The consensus of economists surveyed by the Blue Chip Economic Indicators newsletter sees the U.S. economy expanding 2.4% in 2008. That's down from a 2.6% projection made last month and a 2.8% gain forecast in August.
The downturn in housing will boost the likelihood of spillover effects on consumer spending and business investment, the monthly newsletter said.
Still, next year's performance looks set to be somewhat stronger than this year's. The panel of 52 economists projected growth of just 2% this year, a forecast that has held steady for three consecutive months.
Even while growth is seen picking up a bit next year, economists expect housing starts to fall to their lowest level since 1993 and look for consumer spending to post its smallest gain since 1991.
As for this year, the drag on the economy from falling housing activity is expected to prove more acute over the second half of this year than it did in the second quarter, and many economists expect home prices to log their first year-over-year decline since the 1930s, the newsletter said.
High inventories of unsold homes, tighter lending standards and falling prices suggest the housing sector will remain weak through 2008, it said.
The survey was taken in early October, before the release of a government report that showed the jobs market had fared better in recent months than earlier believed.
The report showed the economy created 110,000 nonfarm jobs last month, slightly more than expected, while job growth for the prior two months was revised up sharply, erasing what had
been a 4,000 job drop in August.
However, "the softening trend in private-sector jobs remains intact", the newsletter said.

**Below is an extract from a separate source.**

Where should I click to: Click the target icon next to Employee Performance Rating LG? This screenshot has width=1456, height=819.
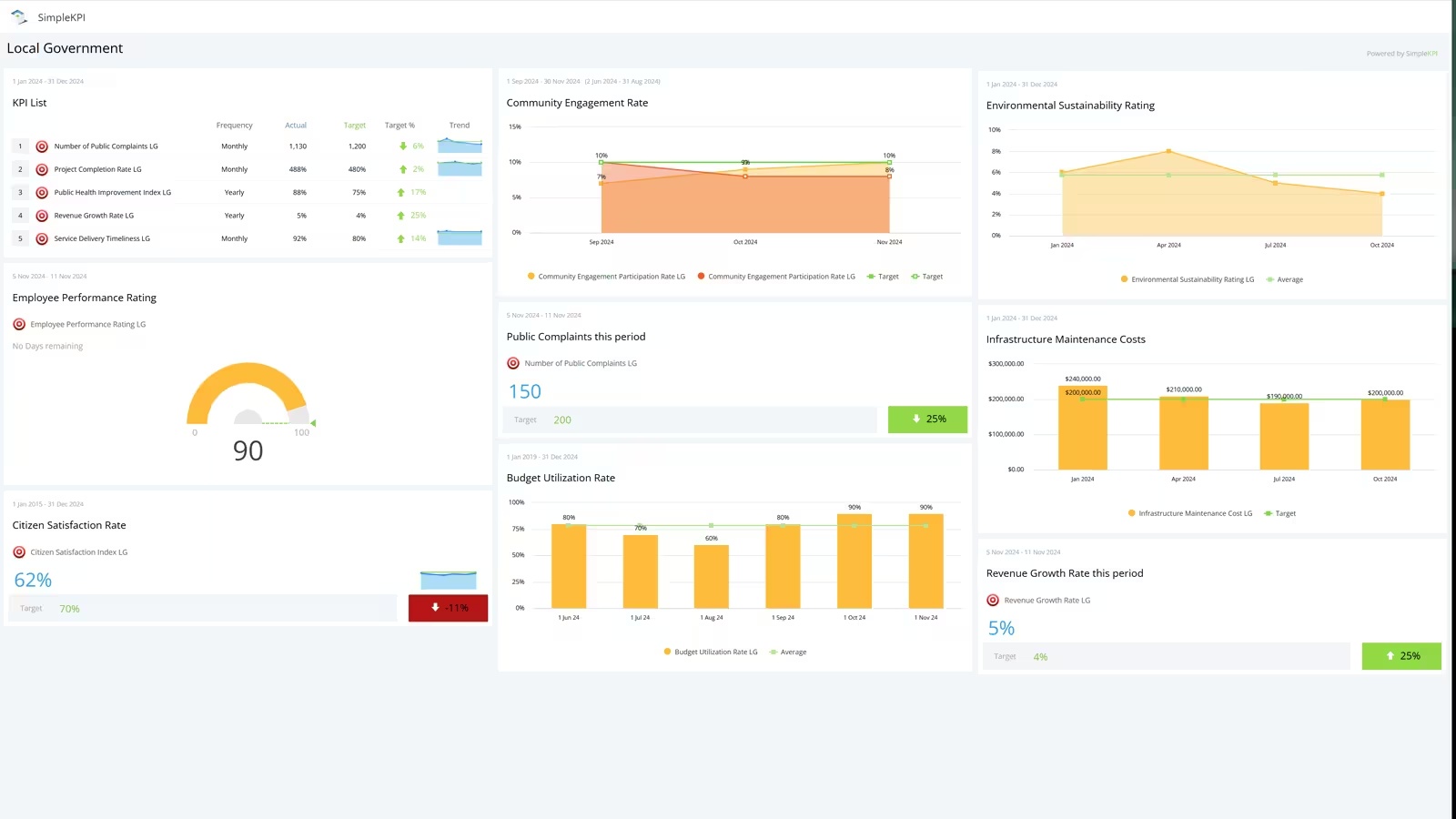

Gains in jobs and incomes have been supporting consumer spending even as housing activity has slowed, but economists look for households to rebuild savings as uncertainty over job
growth and home prices mounts.
The economists predicted disposable personal income will outpace spending this year for the first time since 2002.
"The prospect of weaker job growth going forward and much smaller Wall Street bonuses than we've seen of late are risks to the relatively sanguine outlook," the newsletter said.
The expectation economic growth will remain sluggish over the coming year and that inflationary pressures will ease led a majority of the panelists to expect an additional interest rate cut or two from the Federal Reserve.
Fed policy-makers cut the benchmark federal funds rate by a unexpectedly large half-percentage point to 4.75% on Sept. 18.